Rainclouds Over Camiguin
For the third time in half an hour, George the driver pulled the van over by the side of the coastal highway. “Dat is, uhm, White Island,” he stammered, pointing to a nondescript sandbar in the middle of the bay. “Masarap diyan mag-inuman pag gabi. Gosto nyo mag picture?”
Perhaps a water-logged rainy day wasn’t the best time to visit the island of Camiguin, best known for its sunny beaches, but it was the penultimate day of my trip to Cagayan and I wasn’t about to let the opportunity pass. George, it was apparent, was eager to show me the sights he deemed interesting and kept stopping at the most unfortunate locations. “Picture kayo?”
We took a sharp left and drove up a sloping road until we reached the entrance to Katibawasan Falls. Literally translated, Katibawasan means Itch Relief. I received a sheet of government stamps as I paid the disinterested ticket seller and hiked up the path. Déjà vu to almost two years ago when I visited the falls at Hinulugang Taktak National Park in Antipolo. Take a spot of natural beauty, add a concrete platform around it, with picnic tables and garbage bins visitors tend to ignore. I was glad to notice that Katibawasan smelled like a fresh spring morning, unlike Hinulugang Taktak which smelled vaguely of chemical rot. Try to block out the “improvements” that make Katibawasan convenient for run-of-the-mill tourists, frame it in your mind so you only visualize that which has been left untouched and Katibawasan is very pretty, narrowly cascading down some seventy meters into a small green pool.
A short drive later and we were at Ardent Hot Springs, the usual jump off point for a trek up Mount Hibok Hibok, a volcano that guidebooks say last erupted in 1951. Why is it that most hot springs in the country have the same attributes? Treacherous mossy paths leading down to public pools of gray concrete and stone and leading up again to dismal dirty toilets with no flush tanks beside grimy-floored changing rooms. It began raining again so I just sat under a leaky thatched roof and ate my tuna sandwich baon.

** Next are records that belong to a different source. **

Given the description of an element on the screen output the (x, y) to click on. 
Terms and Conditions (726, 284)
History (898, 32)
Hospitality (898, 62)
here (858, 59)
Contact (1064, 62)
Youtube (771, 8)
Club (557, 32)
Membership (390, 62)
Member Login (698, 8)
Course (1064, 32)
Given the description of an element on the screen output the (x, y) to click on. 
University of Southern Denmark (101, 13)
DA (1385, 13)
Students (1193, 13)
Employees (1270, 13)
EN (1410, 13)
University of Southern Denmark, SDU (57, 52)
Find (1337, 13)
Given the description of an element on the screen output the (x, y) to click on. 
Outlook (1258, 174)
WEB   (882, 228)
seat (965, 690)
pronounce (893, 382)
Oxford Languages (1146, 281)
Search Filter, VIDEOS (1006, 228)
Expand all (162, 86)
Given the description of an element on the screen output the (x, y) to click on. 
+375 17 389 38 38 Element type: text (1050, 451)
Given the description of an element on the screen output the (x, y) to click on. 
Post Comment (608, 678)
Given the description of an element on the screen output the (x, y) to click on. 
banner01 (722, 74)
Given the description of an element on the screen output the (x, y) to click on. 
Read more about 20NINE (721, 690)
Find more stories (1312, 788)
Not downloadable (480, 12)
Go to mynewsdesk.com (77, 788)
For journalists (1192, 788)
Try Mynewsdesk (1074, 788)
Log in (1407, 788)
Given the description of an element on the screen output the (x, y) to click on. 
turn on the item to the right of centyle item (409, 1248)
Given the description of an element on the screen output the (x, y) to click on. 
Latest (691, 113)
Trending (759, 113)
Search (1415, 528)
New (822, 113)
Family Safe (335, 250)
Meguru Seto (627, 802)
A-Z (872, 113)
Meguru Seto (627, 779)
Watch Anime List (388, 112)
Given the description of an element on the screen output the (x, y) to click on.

“How many people live in Camiguin,” I asked George as we drove toward our last two stops. He thought for a while and replied, “tu handred, maybe tree handred.” Thousand, I asked, or maybe families? “No, tree handred pipol.” Surely there were already more than that at the docks where the ferry landed, I thought. It was clear that I was miscommunicating and was secretly turning into a wise-alecky asshole. I shut up and let him continue talking. “Hir in Camiguin, der is no movie haws. Libangan ng mga tao dito, dibidi.”
Just off the west coast of Camiguin is the Sunken Cemetery, which disappeared into the ocean following an earthquake in 1871. It is marked by an enormous cross standing on a platform. You view it from a lookout point beside the circumferential highway. Warning signs inform the visitor to enter at your own risk. Standing there, looking at the Sunken Cemetery feels like you are trespassing.
A few meters down the road from the lookout point are the ruins of a 17th century Spanish church which was destroyed in the same earthquake that submerged the already buried dead. Most of the church is underground and the walls and buttresses that remain visible are overgrown by foliage. Walking into the main hall of the church, I expected to timeshift back into the recent colonial past. I was, instead, assaulted by the sightof a new chapel being constructed in the middle of the ruins. It ruined the ruins. Past one of the side buildings I came upon a magnificent tree, its towering crown resplendent in beauty but marred just above its roots by screaming initials carved into its trunk. Why do we insist on doing things like this?
It started to rain again and as I crawled back into the van. Come here when the sun is out and it’ll be better. At least that’s what I hoped on the ride back to the pier. And thank God for the good lanzones.